Machine Learning training with large Xarray Datasets

Hi all,

I’d like to share a common workflow I face in Land Cover mapping tasks and hear your thoughts on how best to handle part of it with Xarray/Dask.

The general idea is to use a global land cover product as ground truth for a reference year (e.g., ESA WorldCover 2021), and then train a machine learning model to predict land cover in other years based on Earth Observation data.

My setup typically looks like this:

  • I have a huge, lazy xarray.Dataset of EO features — for example, yearly aggregations (e.g., median, percentiles) of Sentinel-2 L2A bands over a large region.
  • I also have a lazy xarray.DataArray of labels covering the same region. These labels are derived from the land cover product (after some cleaning), and are not very sparse.
  • I want to train an in-memory ML model like Random Forest, XGBoost, or LightGBM — which work well for this kind of task.

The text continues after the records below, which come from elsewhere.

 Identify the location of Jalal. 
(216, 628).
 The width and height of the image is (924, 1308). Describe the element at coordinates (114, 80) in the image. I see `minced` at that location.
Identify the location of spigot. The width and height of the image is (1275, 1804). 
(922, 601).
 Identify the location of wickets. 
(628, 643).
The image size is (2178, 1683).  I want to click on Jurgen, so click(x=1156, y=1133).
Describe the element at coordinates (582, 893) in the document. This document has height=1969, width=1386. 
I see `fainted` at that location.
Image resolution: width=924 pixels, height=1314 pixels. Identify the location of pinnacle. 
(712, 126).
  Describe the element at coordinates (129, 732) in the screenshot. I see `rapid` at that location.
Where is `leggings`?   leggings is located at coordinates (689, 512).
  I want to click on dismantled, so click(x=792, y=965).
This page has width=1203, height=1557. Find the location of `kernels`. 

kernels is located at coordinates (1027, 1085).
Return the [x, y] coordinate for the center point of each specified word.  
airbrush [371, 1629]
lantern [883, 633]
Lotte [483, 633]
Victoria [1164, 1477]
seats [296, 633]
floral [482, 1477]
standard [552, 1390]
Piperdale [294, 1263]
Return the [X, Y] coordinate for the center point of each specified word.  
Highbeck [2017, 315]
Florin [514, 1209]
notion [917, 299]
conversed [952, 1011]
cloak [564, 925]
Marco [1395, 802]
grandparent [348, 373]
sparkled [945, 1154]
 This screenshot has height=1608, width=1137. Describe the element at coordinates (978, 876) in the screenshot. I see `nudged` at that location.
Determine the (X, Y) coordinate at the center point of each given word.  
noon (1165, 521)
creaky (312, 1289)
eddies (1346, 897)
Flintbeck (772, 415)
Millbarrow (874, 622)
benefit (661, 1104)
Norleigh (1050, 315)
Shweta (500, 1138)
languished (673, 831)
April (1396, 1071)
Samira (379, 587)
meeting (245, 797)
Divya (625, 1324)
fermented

The challenge is that I obviously can’t use all the available labeled pixels due to memory constraints. So I’m looking to:

  • Perform random stratified subsampling of the labeled pixels — ideally distributed/lazy until the actual sampling step.
  • Then, compute and bring the sampled data in memory for training the model.

Has anyone tackled something similar? Do you have suggestions on:

  • Efficiently implementing stratified sampling across Dask-backed Xarray objects?
  • Any tools or best practices you recommend for subsampling while retaining class balance?
  • Potential gotchas in performing this kind of reduction operation before loading to memory?

Thanks in advance for any insights!